Any "Latest and Greatest" about Spirit.
#762
Gets Weekends Off
Joined APC: Feb 2019
Position: baller, shot caller
Posts: 973
Honestly, of the few different commutes I've done it was the one where I spent the least amount of time sitting around in the airport. To be fair though I did have to buy my fair share of hotel rooms the night prior.
#763
Gets Weekends Off
Joined APC: Oct 2010
Posts: 4,603
So this is how I do the math:
If you live in base TAFB is the number. If you commute TAFH (Time Away From Home) is what I look at. I am a commuter, so every trip I have to give myself two (covid = 1) options to get to work. I am lucky so we have hourly service, and it is a two hour flight, so I get to the airport 4 hours before check-in. Same for the commute home, so I spend 8 hours commuting for every trip. I do 4 trips a month, 12 months a year, minus vacation, so 8 x 4 x 11 = 350 hours. We get paid 1 hour for every 3.5 hours TAFB, so 100 hours I don’t get paid for compared to someone my seniority who lives in base (not complaining, I choose to commute). Before tax, including DC about $25K per year.
Every hour I am in my base not getting trip rigs costs me about $75. The $50 I pay for the hotel is totally irrelevant, getting home is more important, so I will always pick the commutable trips.
If you live in base TAFB is the number. If you commute TAFH (Time Away From Home) is what I look at. I am a commuter, so every trip I have to give myself two (covid = 1) options to get to work. I am lucky so we have hourly service, and it is a two hour flight, so I get to the airport 4 hours before check-in. Same for the commute home, so I spend 8 hours commuting for every trip. I do 4 trips a month, 12 months a year, minus vacation, so 8 x 4 x 11 = 350 hours. We get paid 1 hour for every 3.5 hours TAFB, so 100 hours I don’t get paid for compared to someone my seniority who lives in base (not complaining, I choose to commute). Before tax, including DC about $25K per year.
Every hour I am in my base not getting trip rigs costs me about $75. The $50 I pay for the hotel is totally irrelevant, getting home is more important, so I will always pick the commutable trips.
#764
As someone that commuted for 8 years and lived in base 7 the amount of money and time lost just on the type of trips you may fly, or purposely bidding RSV at home, or premium pay opportunities taken or lost, is really massive. You can make significantly more money AND and have significantly more time at home living in base.
Assuming you came here 20-30 years left your going to retire with $2-3 million + with almost zero effort. Commuting isn’t going to change that figure.

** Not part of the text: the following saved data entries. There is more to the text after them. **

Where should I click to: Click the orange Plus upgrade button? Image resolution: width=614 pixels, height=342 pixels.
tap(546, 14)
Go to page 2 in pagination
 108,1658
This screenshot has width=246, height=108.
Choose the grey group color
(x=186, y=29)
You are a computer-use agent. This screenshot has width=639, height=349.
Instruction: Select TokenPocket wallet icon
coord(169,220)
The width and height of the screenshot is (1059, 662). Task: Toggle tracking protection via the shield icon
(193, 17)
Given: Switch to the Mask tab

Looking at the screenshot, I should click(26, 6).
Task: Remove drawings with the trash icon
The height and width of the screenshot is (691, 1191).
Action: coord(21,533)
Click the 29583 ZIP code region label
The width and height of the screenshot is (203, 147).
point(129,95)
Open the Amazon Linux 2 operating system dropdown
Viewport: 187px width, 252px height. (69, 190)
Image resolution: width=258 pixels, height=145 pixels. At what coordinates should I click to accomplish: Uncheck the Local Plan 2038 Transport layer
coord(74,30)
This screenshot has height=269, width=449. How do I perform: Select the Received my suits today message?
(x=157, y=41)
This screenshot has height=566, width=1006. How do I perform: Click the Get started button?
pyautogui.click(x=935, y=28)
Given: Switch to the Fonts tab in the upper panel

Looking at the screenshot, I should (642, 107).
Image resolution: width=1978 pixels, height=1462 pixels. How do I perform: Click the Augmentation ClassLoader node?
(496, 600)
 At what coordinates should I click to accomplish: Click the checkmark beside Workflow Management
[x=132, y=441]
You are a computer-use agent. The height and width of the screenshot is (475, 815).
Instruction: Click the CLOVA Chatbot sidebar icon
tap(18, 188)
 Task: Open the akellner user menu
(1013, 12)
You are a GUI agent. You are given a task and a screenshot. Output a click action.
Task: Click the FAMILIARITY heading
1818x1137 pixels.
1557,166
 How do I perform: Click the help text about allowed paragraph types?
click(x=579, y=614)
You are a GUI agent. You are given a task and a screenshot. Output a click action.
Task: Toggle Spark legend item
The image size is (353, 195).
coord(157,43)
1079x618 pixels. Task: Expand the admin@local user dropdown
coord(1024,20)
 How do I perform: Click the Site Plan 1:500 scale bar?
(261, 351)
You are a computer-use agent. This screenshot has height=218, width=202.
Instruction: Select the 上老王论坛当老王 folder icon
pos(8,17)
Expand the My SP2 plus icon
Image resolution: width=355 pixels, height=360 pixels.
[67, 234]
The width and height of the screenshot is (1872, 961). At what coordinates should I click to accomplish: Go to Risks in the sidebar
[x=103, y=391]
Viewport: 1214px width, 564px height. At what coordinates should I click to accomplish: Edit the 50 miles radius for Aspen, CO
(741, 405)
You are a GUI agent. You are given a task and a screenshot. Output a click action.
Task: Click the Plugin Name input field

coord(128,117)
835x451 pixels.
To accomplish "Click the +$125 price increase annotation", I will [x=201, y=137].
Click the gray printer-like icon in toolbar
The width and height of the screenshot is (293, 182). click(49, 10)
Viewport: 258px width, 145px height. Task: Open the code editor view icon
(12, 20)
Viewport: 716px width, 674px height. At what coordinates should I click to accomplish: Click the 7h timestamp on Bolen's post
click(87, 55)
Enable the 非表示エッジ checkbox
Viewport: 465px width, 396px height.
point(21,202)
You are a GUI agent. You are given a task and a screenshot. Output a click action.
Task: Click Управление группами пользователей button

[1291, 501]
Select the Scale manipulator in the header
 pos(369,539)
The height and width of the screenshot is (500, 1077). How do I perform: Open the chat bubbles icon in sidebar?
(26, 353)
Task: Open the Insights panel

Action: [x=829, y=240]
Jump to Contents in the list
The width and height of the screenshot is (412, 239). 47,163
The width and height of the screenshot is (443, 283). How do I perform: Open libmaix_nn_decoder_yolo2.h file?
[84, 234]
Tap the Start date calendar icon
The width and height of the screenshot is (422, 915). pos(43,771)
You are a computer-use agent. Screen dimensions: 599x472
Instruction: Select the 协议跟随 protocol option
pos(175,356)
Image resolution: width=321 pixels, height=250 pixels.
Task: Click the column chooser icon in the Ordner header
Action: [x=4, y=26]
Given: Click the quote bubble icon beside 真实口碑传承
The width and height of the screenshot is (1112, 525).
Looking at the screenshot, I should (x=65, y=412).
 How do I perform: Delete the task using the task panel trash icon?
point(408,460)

I have ZERO interest in ever living in base (unless my hometown becomes a base 😆. I “lived in base” at a regional. Everyone told me
it’s such a QOL game changer. 🥱 it sucked immensely. So I have an apartment in a city where I have no connection to (let alone actual care about), only know/have half a dozen CA friends I flew with and for what? It sucked. My friends and family and the things I ACTUALLY cared about were back home.
Live where you want to live (within reason). With the number of bases we have I assume (unless you super small town/city) most can get non stop flights to work.
#765
As someone that commuted for 8 years and lived in base 7 the amount of money and time lost just on the type of trips you may fly, or purposely bidding RSV at home, or premium pay opportunities taken or lost, is really massive. You can make significantly more money AND and have significantly more time at home living in base.
Trust me, I’d love to move to base and I think most commuters would too, but in doing so I’d be asking way too much of my wife. I’d pull her away from her family and job so she could basically sit at home by herself for ~15 days a month. Not everyone can just uproot their family and move unfortunately.